La Fédération iranienne de football a annoncé renoncer à participer au congrès de la FIFA à Vancouver, au Canada, évoquant un incident survenu à l'aéroport de Toronto impliquant ses dirigeants. Selon un communiqué relayé par les médias iraniens, le président Mehdi Taj et le secrétaire général, pourtant munis de « visas officiels », ont été contraints de rebrousser chemin vers la Turquie.
Un incident diplomatique
L'organisation dénonce « le comportement inapproprié des agents de l'immigration […] et une insulte envers l'un des organes les plus honorables des forces armées iraniennes ». Après cet épisode, la fédération indique avoir échangé avec des responsables de la FIFA, qui ont exprimé « leur profond regret ».

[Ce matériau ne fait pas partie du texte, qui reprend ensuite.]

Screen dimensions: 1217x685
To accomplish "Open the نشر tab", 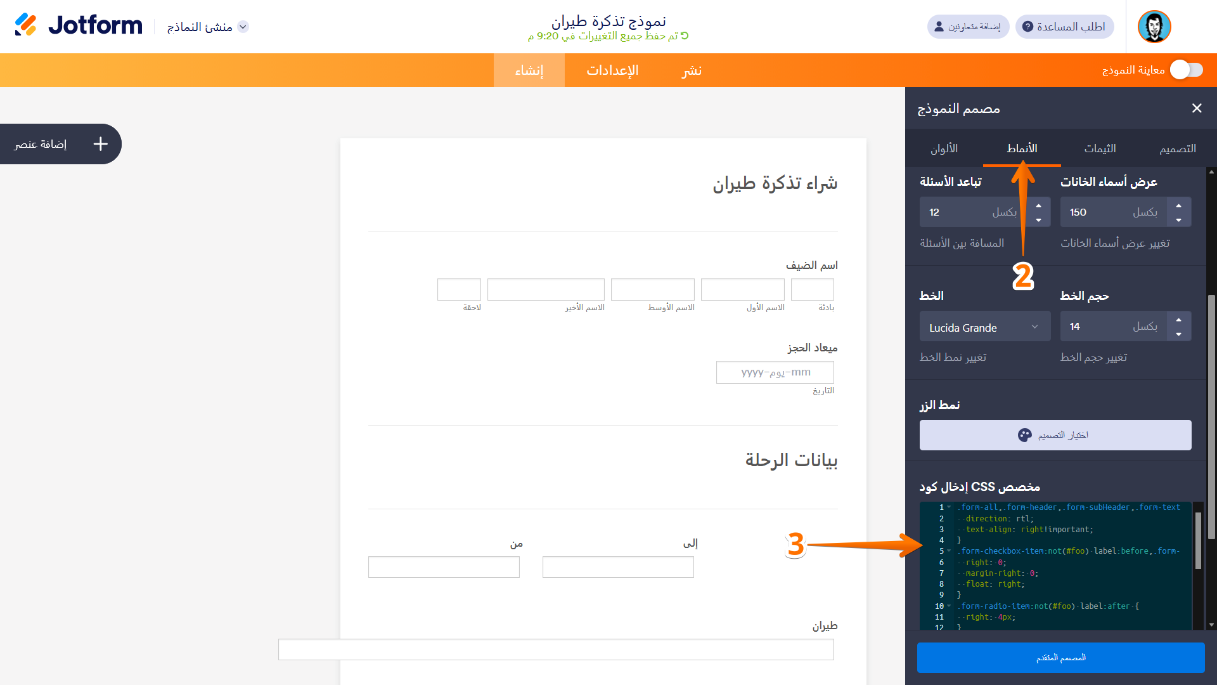I will (691, 70).
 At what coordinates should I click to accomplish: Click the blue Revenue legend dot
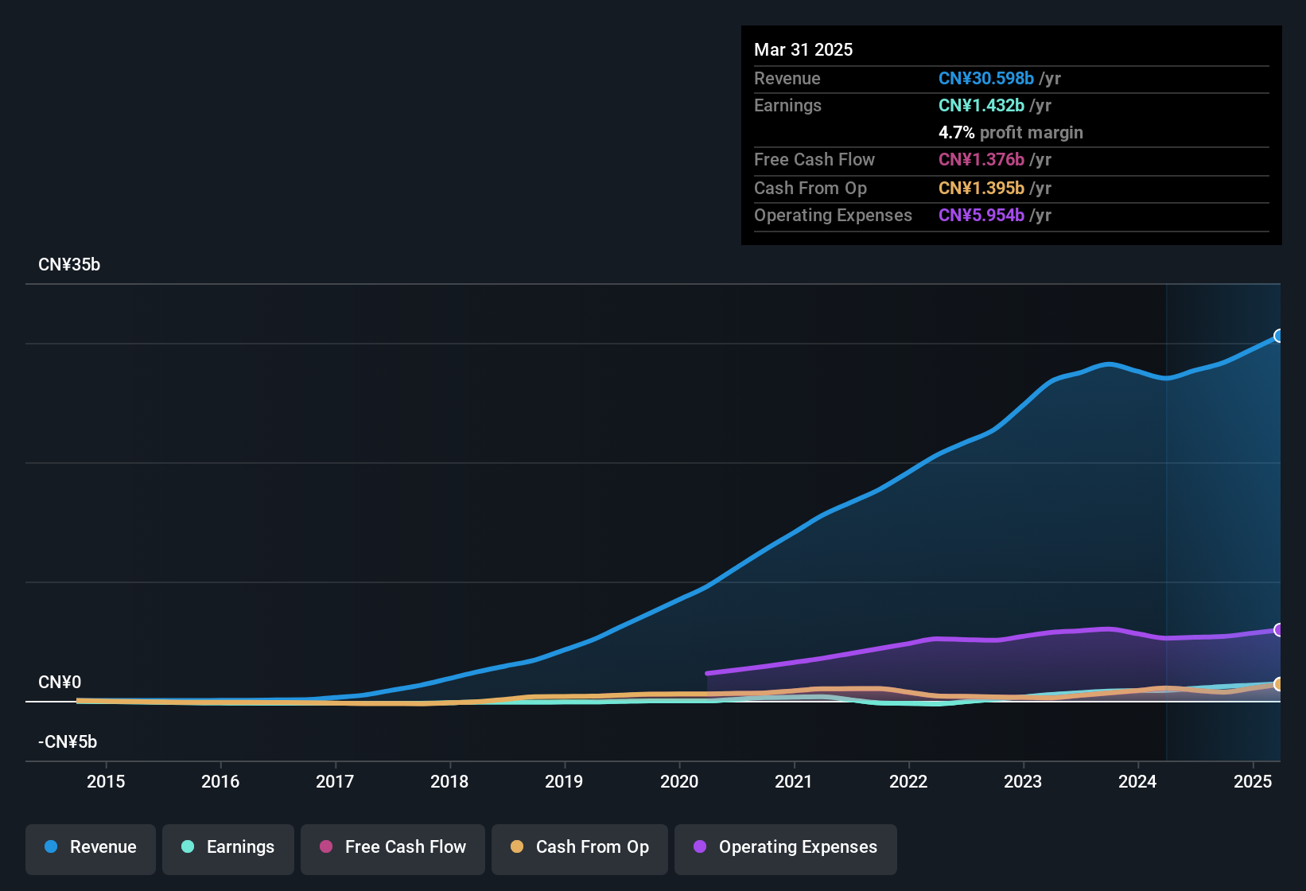51,847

Les Gardiens de la révolution « n’ont pas leur place » au Canada
Cet incident intervient dans un contexte de tensions persistantes entre Ottawa et Téhéran. En 2024, le Canada a classé les Gardiens de la révolution islamique comme organisation terroriste. Mehdi Taj, président de la fédération, est un ancien membre de ce corps. Interrogé mercredi, le gouvernement canadien a affirmé que ces derniers « n’ont pas leur place » sur son territoire, sans fournir davantage de précisions.
Le contexte diplomatique pèse également sur les compétitions internationales. En décembre dernier, Mehdi Taj n’avait pas obtenu de visa pour se rendre aux États-Unis lors du tirage au sort de la Coupe du monde. Si Washington a récemment indiqué ne pas vouloir exclure les joueurs iraniens, le secrétaire d'État Marco Rubio a souligné ses réserves concernant certaines personnes accompagnant la délégation, évoquant des liens possibles avec les Gardiens de la révolution.
Le Canada coorganise la Coupe du monde 2026 avec les États-Unis et le Mexique, du 11 juin au 19 juillet. Le congrès de la FIFA, auquel la délégation iranienne devait participer, se tient jeudi à Vancouver, tandis que l’Iran doit disputer ses premiers matchs sur le sol américain.